Duitse trekarbeiders
Tussen 1600 en 1900 trokken jaarlijks tienduizenden Duitsers uit Westfalen naar Nederland als seizoensarbeider. In Duitsland hadden zij vaak een keuterbedrijfje dat te weinig opbracht om het gezin van te onderhouden. In het oogstseizoen trokken deze Duitse keuterboeren daarom naar Holland, Friesland en Groningen om op het platteland te werken. Zij verrichtten arbeid als hannekemaaiers, turfstekers, hooiers of steenbakkers. Bekend zijn de steenbakkers uit Lippe-Detmold, die voornamelijk aan de slag gingen in Groningen. Aan het einde van de 18de eeuw verminderde de welvaart in Nederland en verdween dit migratiesysteem langzaam. Behalve de Lipsker steenbakkers, die verdwenen pas rond 1870-1890 - de laatste hannekemaaiers rond 1900.

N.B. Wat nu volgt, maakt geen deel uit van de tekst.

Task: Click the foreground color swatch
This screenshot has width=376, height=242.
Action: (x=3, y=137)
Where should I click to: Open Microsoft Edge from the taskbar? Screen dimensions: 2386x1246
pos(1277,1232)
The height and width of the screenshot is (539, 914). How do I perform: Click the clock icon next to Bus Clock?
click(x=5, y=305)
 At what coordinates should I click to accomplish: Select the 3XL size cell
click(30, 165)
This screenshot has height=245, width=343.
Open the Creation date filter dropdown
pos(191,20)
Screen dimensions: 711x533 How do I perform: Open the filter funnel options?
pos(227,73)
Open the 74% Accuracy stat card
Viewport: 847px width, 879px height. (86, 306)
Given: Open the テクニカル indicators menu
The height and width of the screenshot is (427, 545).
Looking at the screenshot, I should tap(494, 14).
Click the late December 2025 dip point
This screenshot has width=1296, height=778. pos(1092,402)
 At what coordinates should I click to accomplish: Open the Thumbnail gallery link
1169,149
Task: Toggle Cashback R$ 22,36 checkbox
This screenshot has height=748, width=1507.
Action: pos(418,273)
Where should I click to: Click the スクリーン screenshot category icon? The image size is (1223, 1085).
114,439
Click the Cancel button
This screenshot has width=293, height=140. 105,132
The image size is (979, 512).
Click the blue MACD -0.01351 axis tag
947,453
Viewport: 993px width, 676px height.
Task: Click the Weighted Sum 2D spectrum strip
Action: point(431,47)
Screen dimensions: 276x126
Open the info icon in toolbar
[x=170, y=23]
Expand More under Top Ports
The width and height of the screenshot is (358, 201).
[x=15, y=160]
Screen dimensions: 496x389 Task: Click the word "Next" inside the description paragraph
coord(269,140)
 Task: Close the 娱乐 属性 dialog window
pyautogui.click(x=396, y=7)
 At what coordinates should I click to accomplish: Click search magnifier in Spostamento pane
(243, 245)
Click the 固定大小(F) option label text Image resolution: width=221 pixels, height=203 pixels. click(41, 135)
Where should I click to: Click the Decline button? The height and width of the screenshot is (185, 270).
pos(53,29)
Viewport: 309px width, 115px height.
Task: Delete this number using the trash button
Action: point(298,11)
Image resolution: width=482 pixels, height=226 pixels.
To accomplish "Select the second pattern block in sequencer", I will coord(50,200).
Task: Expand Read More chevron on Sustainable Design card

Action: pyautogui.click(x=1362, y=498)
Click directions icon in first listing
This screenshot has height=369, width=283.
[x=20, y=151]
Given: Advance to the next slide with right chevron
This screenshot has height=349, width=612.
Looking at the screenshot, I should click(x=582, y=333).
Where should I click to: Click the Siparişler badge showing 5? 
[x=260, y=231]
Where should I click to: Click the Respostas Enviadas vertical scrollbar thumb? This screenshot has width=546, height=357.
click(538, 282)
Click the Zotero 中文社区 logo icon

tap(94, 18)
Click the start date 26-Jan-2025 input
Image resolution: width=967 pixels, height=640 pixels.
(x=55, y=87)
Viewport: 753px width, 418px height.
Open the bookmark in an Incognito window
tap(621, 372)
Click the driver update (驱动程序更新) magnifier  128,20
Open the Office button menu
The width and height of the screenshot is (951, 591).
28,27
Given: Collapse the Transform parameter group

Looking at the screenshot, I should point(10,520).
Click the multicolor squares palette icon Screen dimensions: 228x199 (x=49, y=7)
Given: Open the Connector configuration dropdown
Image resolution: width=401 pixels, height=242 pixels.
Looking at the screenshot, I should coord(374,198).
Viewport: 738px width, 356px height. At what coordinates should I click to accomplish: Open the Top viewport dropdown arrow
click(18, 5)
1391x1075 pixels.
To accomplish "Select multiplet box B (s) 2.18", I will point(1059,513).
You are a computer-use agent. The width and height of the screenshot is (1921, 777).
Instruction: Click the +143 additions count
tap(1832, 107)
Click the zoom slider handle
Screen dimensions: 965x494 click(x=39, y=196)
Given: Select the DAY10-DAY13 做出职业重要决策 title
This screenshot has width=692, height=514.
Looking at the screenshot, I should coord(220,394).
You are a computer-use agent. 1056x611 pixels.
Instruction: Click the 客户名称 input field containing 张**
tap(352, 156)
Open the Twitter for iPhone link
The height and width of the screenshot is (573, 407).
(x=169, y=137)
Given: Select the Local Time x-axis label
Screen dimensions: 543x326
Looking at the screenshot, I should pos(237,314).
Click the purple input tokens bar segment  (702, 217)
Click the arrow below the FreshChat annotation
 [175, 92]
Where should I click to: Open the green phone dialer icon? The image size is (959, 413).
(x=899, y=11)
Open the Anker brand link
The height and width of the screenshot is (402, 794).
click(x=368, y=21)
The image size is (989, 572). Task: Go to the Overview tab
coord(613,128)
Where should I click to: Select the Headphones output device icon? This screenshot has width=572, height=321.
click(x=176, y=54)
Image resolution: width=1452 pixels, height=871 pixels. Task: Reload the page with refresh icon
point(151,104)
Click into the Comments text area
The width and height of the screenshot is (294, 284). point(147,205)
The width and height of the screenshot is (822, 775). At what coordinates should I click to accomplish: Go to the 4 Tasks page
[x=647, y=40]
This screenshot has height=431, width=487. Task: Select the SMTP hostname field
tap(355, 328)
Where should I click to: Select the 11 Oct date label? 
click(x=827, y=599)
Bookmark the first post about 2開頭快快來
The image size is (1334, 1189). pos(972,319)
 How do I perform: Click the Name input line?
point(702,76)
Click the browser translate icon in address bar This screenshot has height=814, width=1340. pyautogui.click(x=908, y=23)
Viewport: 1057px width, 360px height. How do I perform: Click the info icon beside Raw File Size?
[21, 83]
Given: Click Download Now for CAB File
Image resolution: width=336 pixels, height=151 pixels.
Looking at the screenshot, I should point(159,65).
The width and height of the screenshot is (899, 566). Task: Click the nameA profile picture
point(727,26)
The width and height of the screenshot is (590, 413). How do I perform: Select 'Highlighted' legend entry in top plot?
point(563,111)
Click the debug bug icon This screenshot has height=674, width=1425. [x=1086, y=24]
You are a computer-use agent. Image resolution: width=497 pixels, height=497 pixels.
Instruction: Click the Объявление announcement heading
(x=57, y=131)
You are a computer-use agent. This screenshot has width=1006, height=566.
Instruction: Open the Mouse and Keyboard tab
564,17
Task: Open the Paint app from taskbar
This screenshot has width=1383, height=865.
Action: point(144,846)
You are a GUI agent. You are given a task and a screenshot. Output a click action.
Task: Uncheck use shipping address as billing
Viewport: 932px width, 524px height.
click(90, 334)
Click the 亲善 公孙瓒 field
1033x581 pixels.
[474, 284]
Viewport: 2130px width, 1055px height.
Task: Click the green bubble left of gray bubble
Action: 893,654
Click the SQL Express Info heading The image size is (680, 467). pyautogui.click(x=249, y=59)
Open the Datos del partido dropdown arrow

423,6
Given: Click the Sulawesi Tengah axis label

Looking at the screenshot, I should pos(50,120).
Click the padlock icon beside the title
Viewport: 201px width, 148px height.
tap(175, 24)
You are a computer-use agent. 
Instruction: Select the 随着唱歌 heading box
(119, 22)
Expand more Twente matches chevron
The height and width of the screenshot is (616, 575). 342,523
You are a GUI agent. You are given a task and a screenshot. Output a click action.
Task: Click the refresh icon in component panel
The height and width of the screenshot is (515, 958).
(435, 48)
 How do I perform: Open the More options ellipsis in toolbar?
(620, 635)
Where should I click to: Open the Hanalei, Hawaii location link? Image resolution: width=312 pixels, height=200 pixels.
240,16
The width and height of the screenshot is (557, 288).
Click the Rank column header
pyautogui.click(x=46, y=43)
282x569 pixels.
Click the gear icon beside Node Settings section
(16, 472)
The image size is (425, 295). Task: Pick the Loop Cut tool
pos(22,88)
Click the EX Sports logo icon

"War in der Heimat bittere Not, in Holland gabs...
Tienduizenden maaiers en turfstekers kwamen tussen 1600 en 1900 jaarlijks te voet vanuit het Duitse achterland naar de Hollandse kustgebieden. Deze ‘Hollandgänger’ kwamen af op de hoge lonen in de Republiek, want hun keuterboerderijtjes brachten niet genoeg op. In de Republiek kon met hooi- en maaiwerk of turfsteken in een paar maanden genoeg verdiend worden om het jaarinkomen voldoende aan te vullen. De Hollandse veehouderijen op hun beurt konden niet zonder de Duitse seizoenarbeiders. In de oogsttijd waren veel meer arbeiders nodig om de hooi voor het vee te maaien dan de lokale bevolking aan arbeidskrachten kon leveren.
Landarbeid
Trekarbeiders die in de landbouw werkten, gingen vaak ieder jaar naar dezelfde werkgever. Het waren vooral mannen die de jaarlijkse tocht naar Holland ondernamen. Het werk was zwaar en zelfs gevaarlijk, dus trekarbeiders moesten een goede gezondheid hebben. Het kleine aantal vrouwen vanuit Duitsland vond tijdens het seizoen werk als weefster, hooier, bleekster of ventster. De belangrijkste herkomstgebieden van deze seizoenarbeiders waren Osnabrück, Niederstift Münster en, verder oostwaarts, Lippe en Paderborn.
Lipsker steenbakkers
Niet alle Duitse trekarbeiders werkten in de landbouw. Sommigen waren werkzaam als turfstekers in de veengebieden, anderen waren stukadoor of werden ingezet bij het bouwen van dijken en bij het graven van kanalen of havens. Een bijzondere sector vormden de Groningse steenfabrieken, waarin tot laat in de 19de eeuw bijna alleen maar Duitse trekarbeiders werkten. Deze steenbakkers kwamen uit het vorstendom Lippe-Detmold. Een Lipper steenbakkerploeg verbond zich het hele seizoen aan één en dezelfde fabriek en verbleef van het late najaar tot het vroege voorjaar in de streek van herkomst. Tot ongeveer 1870 hadden deze migranten uit Lippe bijna een monopolie in de steenbakkerij. Door de economische groei in Duitsland werd het aan het einde van de 19de eeuw ook aantrekkelijk om stenen te gaan bakken binnen het Duitse Rijk.
Reis naar Nederland
Trekarbeiders kwamen te voet over de grens uit Duitsland. Ze hadden doorgaans veel bepakking bij zich, zoals voorraden eten om het in verhouding dure voedsel in de Republiek niet te hoeven kopen. Maar ook wel spullen om onderweg te verkopen. Dit alles was om de verdiensten zo hoog mogelijk te houden. In Overijssel pakten de seizoenarbeiders de veerboot naar Amsterdam, om van daaruit naar de verschillende werkgevers door te reizen. De afstand tot het Duitse platteland was zó groot dat men slechts eenmaal per week, maand of jaar naar huis ging. Slechts zeer weinigen hebben zich permanent in Holland gevestigd.
Einde seizoenmigratie
In de eerste tien jaar van de 19de eeuw liep het aantal Duitse trekarbeiders snel terug. Na de snelle groei tot aan 1700 was deze vorm van migratie in de eropvolgende eeuw niet meer toegenomen. Door hun economische ontwikkeling boden Hamburg en Bremen toen volop werkgelegenheid aan de voormalige Hollandgänger. De achteruitgang in de 19de eeuw valt te verklaren uit de opkomst van het Ruhrgebied, dat niet alleen Duitse arbeidskrachten aantrok maar ook Nederlandse. De migratie voltrok zich toen dus in tegengestelde richting.